Yet, the contemporary art market depends on the affective contours of face-to-face interaction and direct engagement with consecrated artworks. Every market has been dramatically affected by the COVID-19 crisis and related lockdowns. Our puzzle is to explain how art market participants navigate the disruptions of the crisis in the absence of face-to-face encounters while maintaining the emotional satisfactions of the community in light of these new practices and relations. The COVID-19 crisis led to stay-at-home orders and the closure of physical spaces in which interactions flower. We find a transition to distant online communication, but the likelihood of this continuing after the lockdowns end and the virus dissipates varies according to the subcultures of these market segments. These challenges especially impact the primary gallery market, where participants emphasize a communal commitment to art above instrumental speculation, which is more accepted in the secondary auction market.

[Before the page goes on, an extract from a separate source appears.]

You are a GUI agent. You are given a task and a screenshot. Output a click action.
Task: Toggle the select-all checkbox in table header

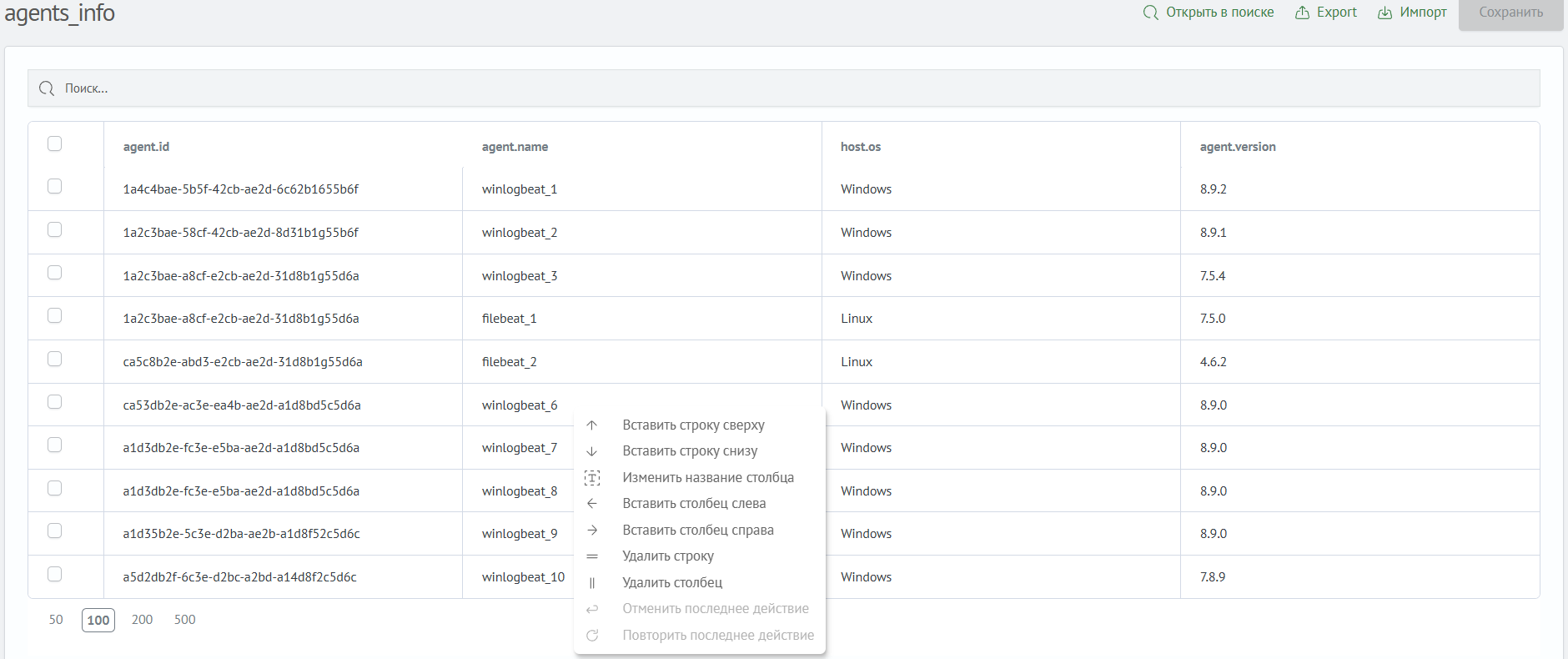point(55,143)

In the absence of physical co-presence with the artworks and art world actors, participants struggle to evaluate and appreciate artworks, make new social ties, develop trust, and experience a shared sense of pleasure and collective effervescence.

Based on interviews with artists, collectors, a dealer, and an auction house executive, we argue that the decline of face-to-face interaction, previously essential to art market transactions, has placed strain on each corner of the community.

We examine how the contemporary art market has changed as a result of the disruptions caused by the novel coronavirus.